| Task item |
In the listing below, identify each line with the word "indicator" and return those lines.

| Records for the exercise |
= = = = =

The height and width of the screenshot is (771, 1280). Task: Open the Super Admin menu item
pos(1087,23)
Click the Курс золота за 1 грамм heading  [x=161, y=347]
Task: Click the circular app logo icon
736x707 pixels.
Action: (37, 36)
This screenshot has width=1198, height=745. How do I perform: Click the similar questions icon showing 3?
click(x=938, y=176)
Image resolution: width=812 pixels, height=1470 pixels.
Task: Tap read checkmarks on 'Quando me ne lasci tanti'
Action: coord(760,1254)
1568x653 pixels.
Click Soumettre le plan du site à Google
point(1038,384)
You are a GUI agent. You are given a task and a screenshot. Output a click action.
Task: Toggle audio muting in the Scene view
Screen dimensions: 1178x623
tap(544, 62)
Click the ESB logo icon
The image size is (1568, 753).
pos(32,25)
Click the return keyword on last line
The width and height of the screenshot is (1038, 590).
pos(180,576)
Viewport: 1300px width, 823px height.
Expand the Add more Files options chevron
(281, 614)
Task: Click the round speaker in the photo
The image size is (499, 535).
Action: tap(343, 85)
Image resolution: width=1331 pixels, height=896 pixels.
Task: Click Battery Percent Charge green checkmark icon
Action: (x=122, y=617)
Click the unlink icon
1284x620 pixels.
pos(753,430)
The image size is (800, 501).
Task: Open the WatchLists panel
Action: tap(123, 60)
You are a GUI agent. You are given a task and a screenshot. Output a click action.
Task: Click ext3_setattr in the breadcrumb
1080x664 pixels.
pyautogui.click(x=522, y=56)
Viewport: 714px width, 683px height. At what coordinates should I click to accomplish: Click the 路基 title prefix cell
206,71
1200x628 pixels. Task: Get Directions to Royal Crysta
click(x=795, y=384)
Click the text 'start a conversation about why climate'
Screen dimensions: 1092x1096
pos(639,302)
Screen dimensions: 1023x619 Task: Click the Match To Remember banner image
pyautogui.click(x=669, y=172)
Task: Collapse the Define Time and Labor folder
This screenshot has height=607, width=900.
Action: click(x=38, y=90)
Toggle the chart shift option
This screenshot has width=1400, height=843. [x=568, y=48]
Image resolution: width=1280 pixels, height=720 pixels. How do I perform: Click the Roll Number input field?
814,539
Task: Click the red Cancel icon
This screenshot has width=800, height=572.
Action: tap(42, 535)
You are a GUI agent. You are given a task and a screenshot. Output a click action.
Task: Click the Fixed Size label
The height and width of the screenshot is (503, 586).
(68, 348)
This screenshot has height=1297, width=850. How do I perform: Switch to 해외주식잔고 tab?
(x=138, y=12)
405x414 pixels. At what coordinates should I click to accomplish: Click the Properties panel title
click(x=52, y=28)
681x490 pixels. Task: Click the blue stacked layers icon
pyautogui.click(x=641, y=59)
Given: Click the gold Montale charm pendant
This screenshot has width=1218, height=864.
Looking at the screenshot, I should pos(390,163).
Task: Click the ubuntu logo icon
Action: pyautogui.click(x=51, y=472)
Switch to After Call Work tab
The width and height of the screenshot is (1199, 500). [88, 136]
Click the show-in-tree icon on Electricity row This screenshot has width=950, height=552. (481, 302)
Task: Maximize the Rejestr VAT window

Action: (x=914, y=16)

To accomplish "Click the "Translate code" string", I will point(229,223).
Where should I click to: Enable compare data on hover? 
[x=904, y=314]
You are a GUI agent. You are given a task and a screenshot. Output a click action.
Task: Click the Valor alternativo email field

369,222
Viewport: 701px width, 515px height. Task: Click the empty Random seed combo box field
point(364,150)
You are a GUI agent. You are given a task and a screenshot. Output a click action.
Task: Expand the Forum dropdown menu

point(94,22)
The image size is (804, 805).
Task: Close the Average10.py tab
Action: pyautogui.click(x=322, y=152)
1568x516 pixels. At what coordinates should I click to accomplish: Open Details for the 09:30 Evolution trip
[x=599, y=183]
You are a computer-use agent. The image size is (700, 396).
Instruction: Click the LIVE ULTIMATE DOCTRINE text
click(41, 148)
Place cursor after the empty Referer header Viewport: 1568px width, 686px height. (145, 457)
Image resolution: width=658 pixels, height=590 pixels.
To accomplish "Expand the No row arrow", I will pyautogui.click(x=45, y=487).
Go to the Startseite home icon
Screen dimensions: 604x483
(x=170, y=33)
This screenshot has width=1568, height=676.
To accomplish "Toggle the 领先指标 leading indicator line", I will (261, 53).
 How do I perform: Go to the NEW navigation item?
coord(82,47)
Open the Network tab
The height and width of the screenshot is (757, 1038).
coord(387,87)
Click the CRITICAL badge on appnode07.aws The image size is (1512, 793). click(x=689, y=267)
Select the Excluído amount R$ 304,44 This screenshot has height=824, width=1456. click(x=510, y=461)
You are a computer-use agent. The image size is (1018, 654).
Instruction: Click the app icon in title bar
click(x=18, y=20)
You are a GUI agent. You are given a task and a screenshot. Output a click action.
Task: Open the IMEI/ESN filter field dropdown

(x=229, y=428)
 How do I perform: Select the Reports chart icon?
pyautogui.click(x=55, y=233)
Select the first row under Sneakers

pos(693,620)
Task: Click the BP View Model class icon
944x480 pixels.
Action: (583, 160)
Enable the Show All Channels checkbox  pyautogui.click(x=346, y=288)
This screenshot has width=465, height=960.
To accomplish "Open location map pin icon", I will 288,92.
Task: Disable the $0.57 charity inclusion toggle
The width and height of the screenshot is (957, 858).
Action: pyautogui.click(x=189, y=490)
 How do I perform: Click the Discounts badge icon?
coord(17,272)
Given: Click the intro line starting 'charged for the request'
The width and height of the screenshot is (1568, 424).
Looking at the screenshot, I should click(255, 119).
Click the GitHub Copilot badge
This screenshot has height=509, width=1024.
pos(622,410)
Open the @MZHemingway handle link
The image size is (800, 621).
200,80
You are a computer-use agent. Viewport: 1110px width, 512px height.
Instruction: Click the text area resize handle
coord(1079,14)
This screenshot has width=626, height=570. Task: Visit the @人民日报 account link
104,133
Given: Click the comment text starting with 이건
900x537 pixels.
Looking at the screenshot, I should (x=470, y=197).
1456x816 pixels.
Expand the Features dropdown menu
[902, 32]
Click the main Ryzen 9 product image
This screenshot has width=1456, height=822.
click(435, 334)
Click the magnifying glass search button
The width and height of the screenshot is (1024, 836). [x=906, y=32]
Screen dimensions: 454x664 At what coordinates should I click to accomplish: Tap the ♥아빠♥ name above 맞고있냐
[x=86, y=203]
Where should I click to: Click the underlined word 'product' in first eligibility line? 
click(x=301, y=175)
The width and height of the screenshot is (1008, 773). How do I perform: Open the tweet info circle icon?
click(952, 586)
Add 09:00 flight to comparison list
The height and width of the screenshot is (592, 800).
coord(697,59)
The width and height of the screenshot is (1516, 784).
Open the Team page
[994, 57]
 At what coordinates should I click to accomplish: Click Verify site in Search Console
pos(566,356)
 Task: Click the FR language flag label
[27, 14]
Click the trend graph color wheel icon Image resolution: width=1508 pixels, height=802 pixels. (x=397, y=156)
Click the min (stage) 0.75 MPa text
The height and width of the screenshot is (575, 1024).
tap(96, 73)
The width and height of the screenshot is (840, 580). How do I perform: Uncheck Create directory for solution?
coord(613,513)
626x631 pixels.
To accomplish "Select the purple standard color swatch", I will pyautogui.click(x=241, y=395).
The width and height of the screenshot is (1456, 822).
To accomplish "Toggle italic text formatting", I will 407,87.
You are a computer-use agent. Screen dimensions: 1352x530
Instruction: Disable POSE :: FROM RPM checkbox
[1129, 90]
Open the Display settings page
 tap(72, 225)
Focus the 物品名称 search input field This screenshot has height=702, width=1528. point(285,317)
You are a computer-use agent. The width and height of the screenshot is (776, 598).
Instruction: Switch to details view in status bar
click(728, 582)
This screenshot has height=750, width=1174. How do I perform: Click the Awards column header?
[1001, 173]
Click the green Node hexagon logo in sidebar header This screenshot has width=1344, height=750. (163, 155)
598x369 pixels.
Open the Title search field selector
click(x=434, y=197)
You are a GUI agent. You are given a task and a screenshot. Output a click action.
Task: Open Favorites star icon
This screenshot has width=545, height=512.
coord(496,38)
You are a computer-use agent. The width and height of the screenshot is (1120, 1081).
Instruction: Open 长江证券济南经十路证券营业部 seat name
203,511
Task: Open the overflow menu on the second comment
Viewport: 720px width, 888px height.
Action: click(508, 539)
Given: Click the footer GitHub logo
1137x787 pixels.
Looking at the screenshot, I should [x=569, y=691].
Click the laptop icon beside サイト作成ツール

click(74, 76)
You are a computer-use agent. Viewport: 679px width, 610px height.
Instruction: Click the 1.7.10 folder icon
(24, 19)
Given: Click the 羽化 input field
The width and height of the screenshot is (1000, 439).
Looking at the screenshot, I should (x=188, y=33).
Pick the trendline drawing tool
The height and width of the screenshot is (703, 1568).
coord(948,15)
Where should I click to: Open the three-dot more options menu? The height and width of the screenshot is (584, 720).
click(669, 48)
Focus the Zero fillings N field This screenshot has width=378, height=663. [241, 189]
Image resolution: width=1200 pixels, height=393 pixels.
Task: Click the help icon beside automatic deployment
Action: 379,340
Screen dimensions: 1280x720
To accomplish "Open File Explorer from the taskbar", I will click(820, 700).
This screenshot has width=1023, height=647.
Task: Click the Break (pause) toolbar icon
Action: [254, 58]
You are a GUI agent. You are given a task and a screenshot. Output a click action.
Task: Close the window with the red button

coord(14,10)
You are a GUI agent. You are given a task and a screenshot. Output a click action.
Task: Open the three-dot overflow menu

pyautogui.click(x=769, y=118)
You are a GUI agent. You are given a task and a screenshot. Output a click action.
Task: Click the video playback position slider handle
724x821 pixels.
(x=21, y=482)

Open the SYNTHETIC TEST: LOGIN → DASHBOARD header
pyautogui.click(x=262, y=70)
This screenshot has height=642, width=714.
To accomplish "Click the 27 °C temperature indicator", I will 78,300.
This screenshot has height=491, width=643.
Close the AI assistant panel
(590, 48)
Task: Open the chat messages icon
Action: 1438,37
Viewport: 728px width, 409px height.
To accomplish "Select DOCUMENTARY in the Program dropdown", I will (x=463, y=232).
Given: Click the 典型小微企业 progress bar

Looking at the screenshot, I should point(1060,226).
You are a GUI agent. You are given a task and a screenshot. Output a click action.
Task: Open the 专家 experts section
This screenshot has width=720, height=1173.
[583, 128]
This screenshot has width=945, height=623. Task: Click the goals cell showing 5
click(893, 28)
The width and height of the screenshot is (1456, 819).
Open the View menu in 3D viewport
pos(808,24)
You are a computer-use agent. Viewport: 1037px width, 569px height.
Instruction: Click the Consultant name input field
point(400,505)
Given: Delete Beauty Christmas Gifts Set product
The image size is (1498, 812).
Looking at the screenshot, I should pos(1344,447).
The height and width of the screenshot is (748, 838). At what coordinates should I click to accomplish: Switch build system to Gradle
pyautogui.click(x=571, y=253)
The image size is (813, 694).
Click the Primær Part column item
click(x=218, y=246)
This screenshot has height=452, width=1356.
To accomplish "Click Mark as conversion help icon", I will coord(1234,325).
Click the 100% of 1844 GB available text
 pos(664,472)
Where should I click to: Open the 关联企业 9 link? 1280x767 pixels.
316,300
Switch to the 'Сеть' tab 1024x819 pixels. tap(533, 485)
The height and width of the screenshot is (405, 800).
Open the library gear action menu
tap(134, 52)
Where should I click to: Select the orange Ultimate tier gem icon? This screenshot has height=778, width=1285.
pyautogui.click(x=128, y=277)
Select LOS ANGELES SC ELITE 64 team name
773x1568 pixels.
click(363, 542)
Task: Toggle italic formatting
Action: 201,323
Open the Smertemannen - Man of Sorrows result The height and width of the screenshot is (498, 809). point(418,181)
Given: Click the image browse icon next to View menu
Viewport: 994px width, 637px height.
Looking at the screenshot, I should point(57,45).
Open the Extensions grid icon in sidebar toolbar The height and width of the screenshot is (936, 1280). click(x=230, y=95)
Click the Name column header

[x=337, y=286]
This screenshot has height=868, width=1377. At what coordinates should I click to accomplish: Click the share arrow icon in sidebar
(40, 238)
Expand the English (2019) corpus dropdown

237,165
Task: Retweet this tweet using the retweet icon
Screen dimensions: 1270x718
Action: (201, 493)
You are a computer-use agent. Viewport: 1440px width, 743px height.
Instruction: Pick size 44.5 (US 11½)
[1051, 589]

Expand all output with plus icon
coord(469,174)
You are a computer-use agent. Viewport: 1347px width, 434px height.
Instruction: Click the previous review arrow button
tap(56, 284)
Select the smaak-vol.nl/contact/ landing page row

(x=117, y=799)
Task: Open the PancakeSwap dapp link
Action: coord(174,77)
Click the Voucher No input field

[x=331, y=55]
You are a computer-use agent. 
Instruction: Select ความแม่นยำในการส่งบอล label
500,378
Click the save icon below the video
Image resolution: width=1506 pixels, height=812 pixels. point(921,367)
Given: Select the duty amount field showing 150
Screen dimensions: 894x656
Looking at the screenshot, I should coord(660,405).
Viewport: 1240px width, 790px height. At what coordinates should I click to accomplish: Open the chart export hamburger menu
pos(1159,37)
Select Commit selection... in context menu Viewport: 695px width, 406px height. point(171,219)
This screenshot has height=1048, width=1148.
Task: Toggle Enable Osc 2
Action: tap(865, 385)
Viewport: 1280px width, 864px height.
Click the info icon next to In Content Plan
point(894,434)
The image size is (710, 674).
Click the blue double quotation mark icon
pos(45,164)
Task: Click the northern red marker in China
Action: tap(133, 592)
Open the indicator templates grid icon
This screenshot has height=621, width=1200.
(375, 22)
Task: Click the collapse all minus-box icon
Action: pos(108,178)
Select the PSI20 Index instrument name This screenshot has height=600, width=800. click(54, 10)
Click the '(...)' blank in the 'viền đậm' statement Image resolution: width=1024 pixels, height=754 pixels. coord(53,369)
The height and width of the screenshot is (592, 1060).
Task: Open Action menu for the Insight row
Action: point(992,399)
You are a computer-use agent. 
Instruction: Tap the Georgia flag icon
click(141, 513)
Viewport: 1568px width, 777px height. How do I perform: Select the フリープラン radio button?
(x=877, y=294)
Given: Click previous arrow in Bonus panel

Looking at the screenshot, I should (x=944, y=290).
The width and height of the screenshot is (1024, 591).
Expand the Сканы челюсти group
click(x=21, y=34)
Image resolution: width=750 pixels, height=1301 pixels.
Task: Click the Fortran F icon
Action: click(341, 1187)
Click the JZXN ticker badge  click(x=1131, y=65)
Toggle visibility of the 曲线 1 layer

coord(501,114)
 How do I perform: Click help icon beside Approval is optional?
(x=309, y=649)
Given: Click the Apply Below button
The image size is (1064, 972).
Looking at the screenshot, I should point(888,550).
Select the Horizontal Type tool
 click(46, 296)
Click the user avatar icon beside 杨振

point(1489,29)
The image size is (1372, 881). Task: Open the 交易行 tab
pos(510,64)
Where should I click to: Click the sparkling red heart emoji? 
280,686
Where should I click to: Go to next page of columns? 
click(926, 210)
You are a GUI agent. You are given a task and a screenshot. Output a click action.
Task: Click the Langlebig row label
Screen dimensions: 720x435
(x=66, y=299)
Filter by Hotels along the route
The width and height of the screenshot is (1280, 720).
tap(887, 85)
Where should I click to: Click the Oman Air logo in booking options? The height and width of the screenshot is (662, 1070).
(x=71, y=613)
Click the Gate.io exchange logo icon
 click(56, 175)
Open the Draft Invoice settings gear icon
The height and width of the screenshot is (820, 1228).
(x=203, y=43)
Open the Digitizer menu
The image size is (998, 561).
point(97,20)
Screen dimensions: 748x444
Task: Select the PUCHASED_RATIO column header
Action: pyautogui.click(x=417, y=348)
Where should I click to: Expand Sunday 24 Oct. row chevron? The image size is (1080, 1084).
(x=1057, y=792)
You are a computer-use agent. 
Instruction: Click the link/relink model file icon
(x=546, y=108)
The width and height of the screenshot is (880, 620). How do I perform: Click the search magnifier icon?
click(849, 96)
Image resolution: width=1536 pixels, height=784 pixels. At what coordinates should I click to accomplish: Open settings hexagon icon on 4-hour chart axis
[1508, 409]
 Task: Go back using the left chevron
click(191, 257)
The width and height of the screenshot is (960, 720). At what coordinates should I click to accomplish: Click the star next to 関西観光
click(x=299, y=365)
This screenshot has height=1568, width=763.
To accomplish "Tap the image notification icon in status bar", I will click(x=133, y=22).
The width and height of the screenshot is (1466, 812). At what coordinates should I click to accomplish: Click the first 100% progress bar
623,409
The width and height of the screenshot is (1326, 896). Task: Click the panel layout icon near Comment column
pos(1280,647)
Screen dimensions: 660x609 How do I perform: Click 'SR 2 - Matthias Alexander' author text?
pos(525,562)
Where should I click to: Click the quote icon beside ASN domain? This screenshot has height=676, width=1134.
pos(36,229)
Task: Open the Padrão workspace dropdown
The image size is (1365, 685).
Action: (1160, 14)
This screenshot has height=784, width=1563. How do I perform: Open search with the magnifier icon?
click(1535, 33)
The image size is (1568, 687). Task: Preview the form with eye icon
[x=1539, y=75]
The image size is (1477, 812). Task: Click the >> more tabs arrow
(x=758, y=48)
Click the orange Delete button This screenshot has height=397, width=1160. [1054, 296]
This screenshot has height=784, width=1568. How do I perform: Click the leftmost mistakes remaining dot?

= = = = =

| Solution to this problem |
To accomplish "Toggle the 领先指标 leading indicator line", I will (261, 53).
To accomplish "Click the 27 °C temperature indicator", I will 78,300.
Open the indicator templates grid icon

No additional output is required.